Medical Tuesday Blog

Why is the Hippocratic oath important to society today?

Oct 25

Written by: Del Meyer
10/25/2017 4:38 AM 

The Hippocratic oath covers several important ethical issues between doctors and patients. The oath first establishes that the practitioner of medicine give deference to the creators, teachers, and learners of medicine. … The oath serves as a contract for doctors to work towards the benefit of the health of the public.  

The Hippocratic Oath is an oath historically taken by physicians. It is one of the most widely known of Greek medical texts. In its original form, it requires a new physician to swear . . . to uphold specific ethical standards. The Oath is the earliest expression of medical ethics in the Western world, establishing several principles of medical ethics which remain of paramount significance today. These include the principles of medical confidentiality and non-maleficence. Although the ancient text is only of historic and symbolic value, swearing a modified form of the Oath remains a rite of passage for medical graduates in many countries.

Hippocrates is often called the father of medicine in Western culture.[1] The original oath was written in Ionic Greek, between the third and fifth centuries BC.[2] It is usually included in the Hippocratic Corpus.

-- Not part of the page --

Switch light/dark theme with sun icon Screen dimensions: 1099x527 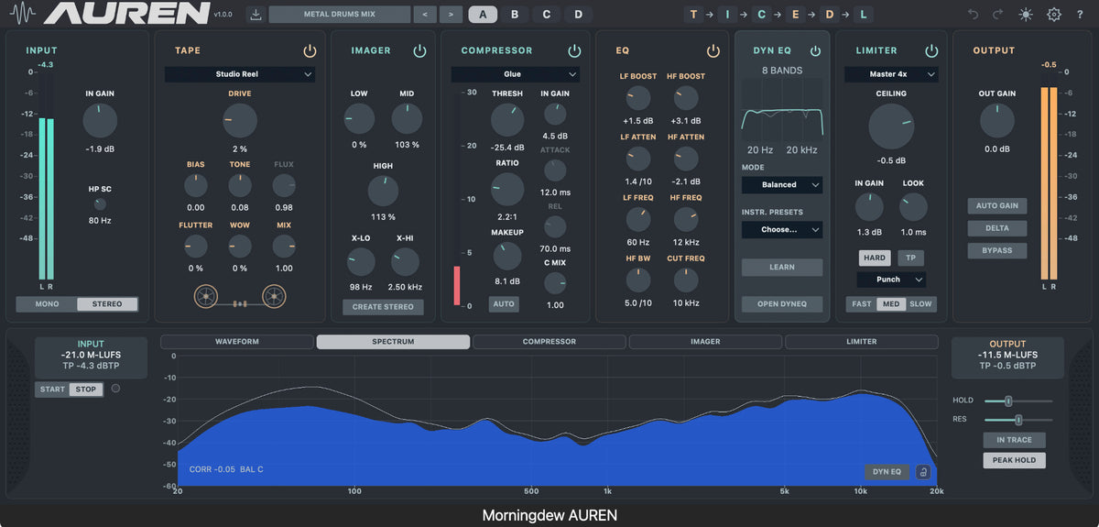[1025, 15]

Earliest surviving copy version of the Hippocratic Oath, in . . . the English translation is as follows:

I swear by Apollo the Healer, by Asclepius, by Hygieia, by Panacea, and by all the gods and goddesses, making them my witnesses, that I will carry out, according to my ability and judgment, this oath and this indenture.

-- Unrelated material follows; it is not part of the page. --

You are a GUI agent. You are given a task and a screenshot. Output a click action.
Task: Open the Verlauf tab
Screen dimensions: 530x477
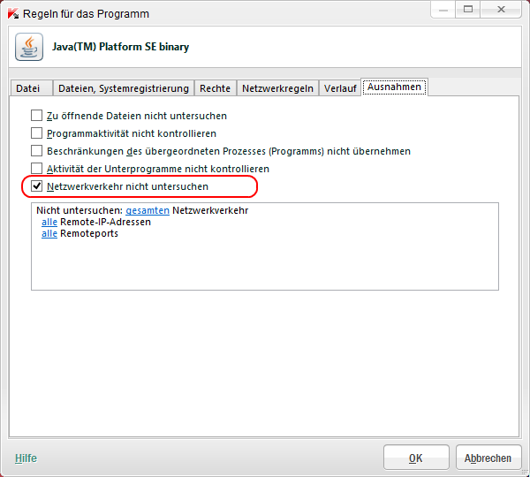pos(340,88)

To hold my teacher in this art equal to my own parents; to make him partner in my livelihood; when he is in need of money to share mine with him; to consider his family as my own brothers, and to teach them this art, if they want to learn it, without fee or indenture; to impart precept, oral instruction, and all other instruction to my own sons, the sons of my teacher, and to indentured pupils who have taken the physician’s oath, but to nobody else.

I will use treatment to help the sick according to my ability and judgment, but never with a view to injury and wrong-doing. Neither will I administer a poison to anybody when asked to do so, nor will I suggest such a course. Similarly, I will not give to a woman a pessary to cause abortion. But I will keep pure and holy both my life and my art. I will not use the knife, not even, verily, on sufferers from stone, but I will give place to such as are craftsmen therein.

Into whatsoever houses I enter, I will enter to help the sick, and I will abstain from all intentional wrong-doing and harm, especially from abusing the bodies of man or woman, bond or free. And whatsoever I shall see or hear in the course of my profession, as well as outside my profession in my intercourse with men, if it be what should not be published abroad, I will never divulge, holding such things to be holy secrets.

Now if I carry out this oath, and break it not, may I gain for ever reputation among all men for my life and for my art; but if I transgress it and forswear myself, may the opposite befall me.[3] – Translation by James Loeb.